**RECORDS FOR THE EXERCISE:**
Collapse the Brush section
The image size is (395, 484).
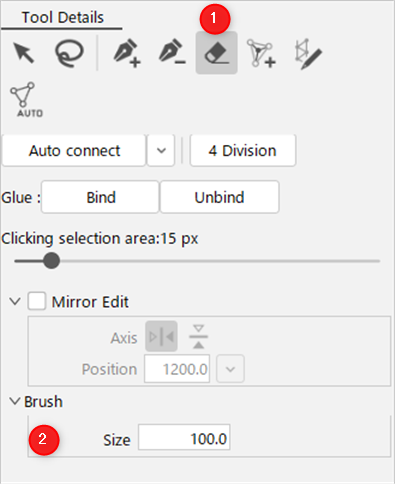[x=15, y=401]
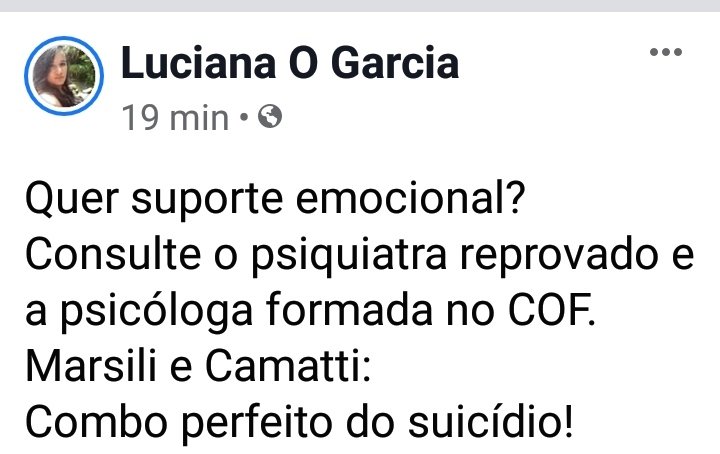Click the word 'Luciana' in author name

pyautogui.click(x=199, y=63)
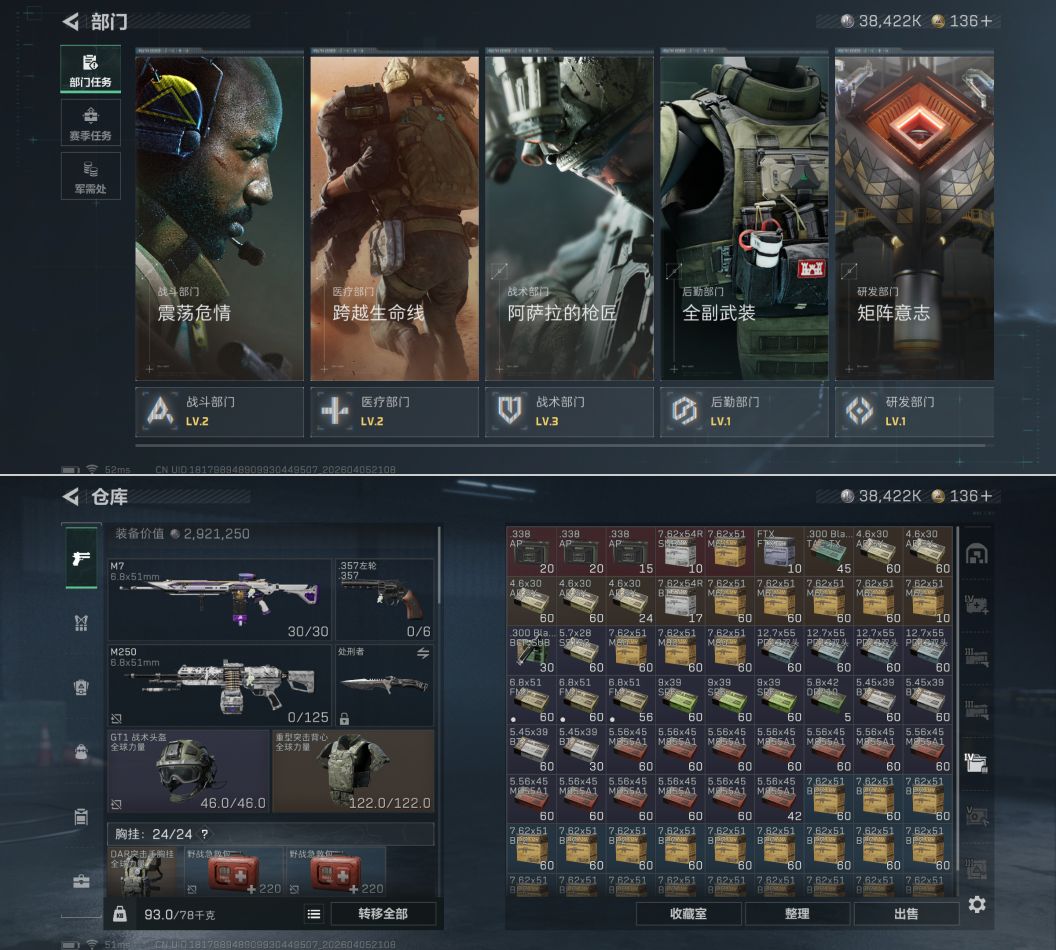Toggle the lock on the 处刑者 knife

tap(344, 718)
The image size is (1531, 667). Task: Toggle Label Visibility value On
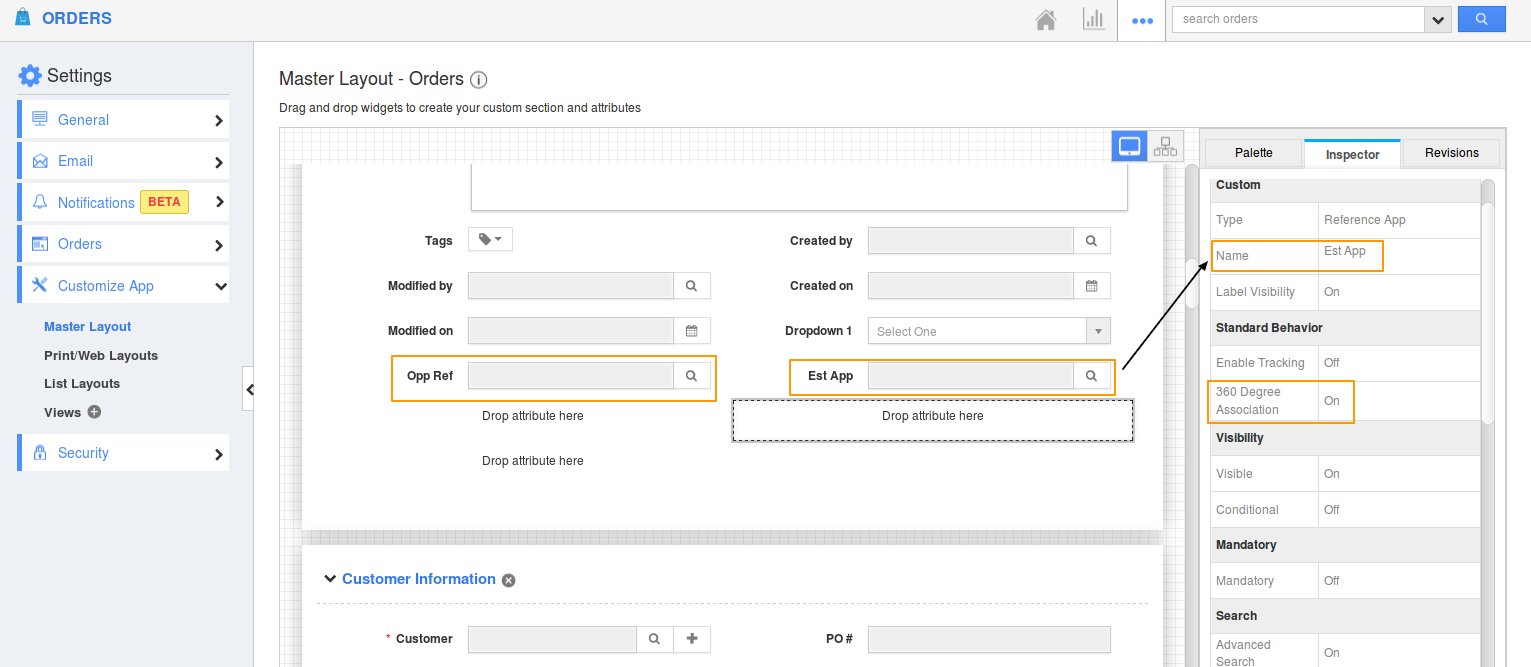(1332, 292)
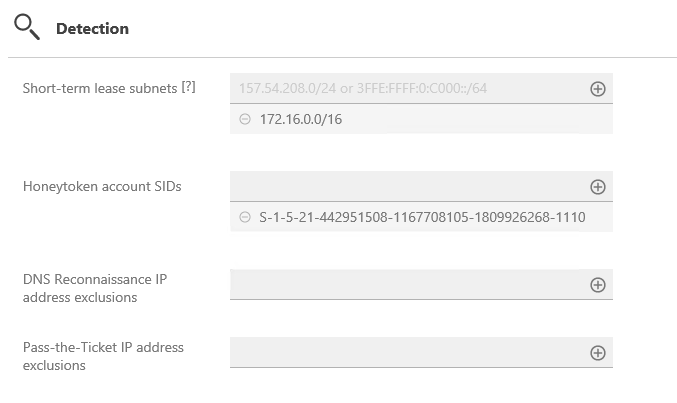This screenshot has width=677, height=403.
Task: Add a DNS Reconnaissance IP exclusion
Action: 598,285

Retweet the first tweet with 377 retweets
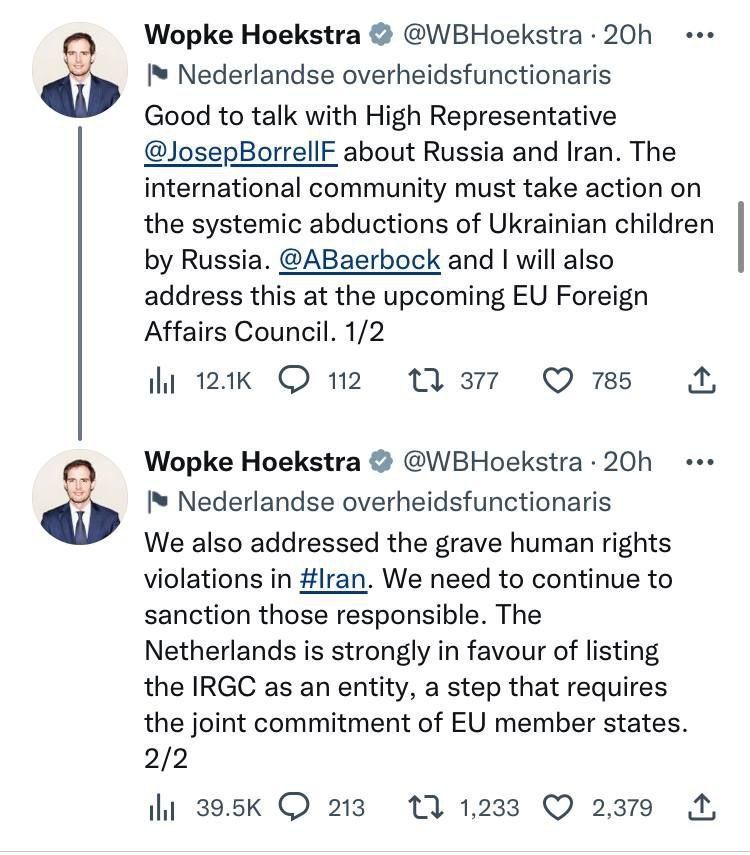427,380
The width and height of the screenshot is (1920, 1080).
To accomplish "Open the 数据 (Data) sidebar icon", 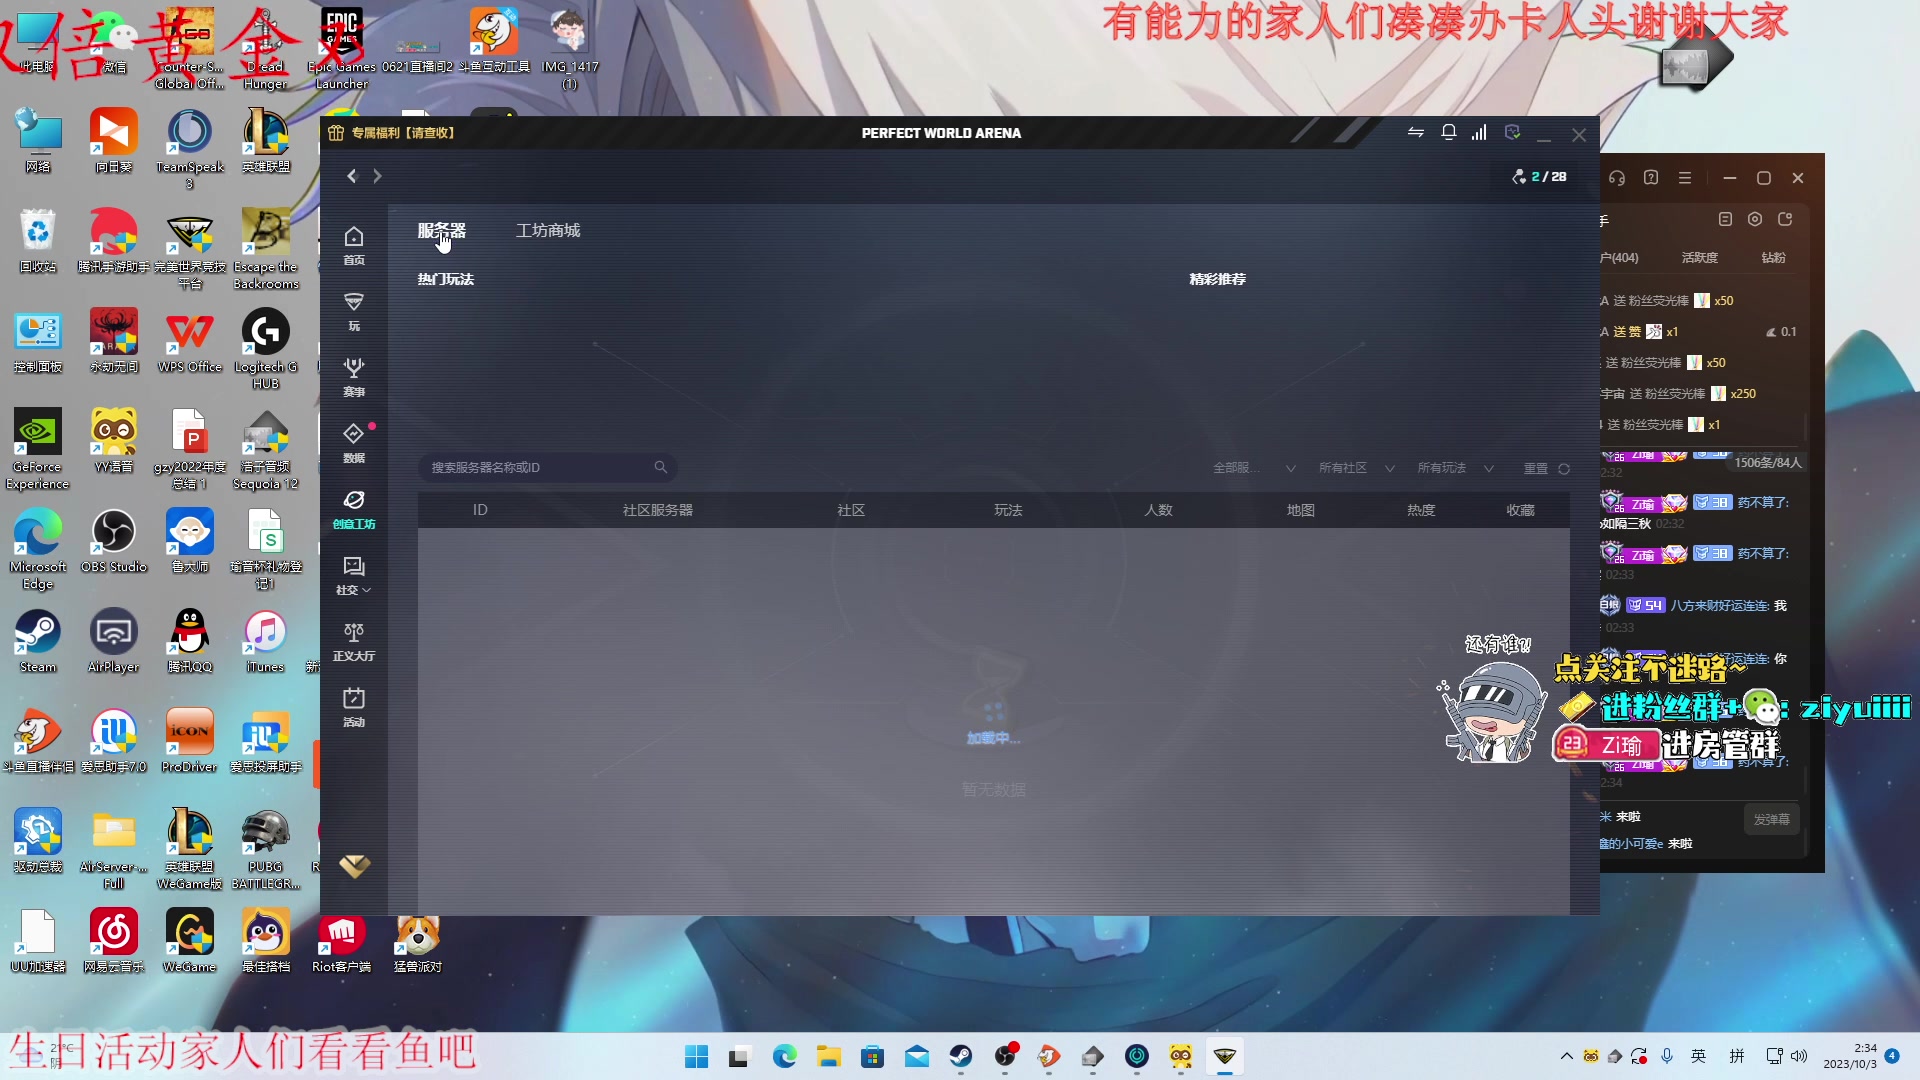I will (x=353, y=442).
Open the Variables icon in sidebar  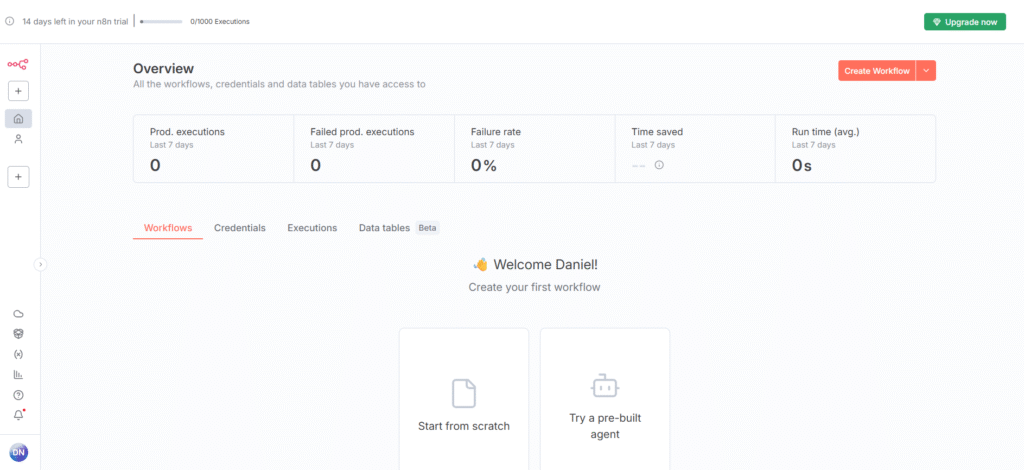coord(18,354)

**YOUR INSTRUCTIONS:**
How many lines of the data above contain the string "Task"? Case counts. Give only the number.

**EXPECTED ANSWER:**
2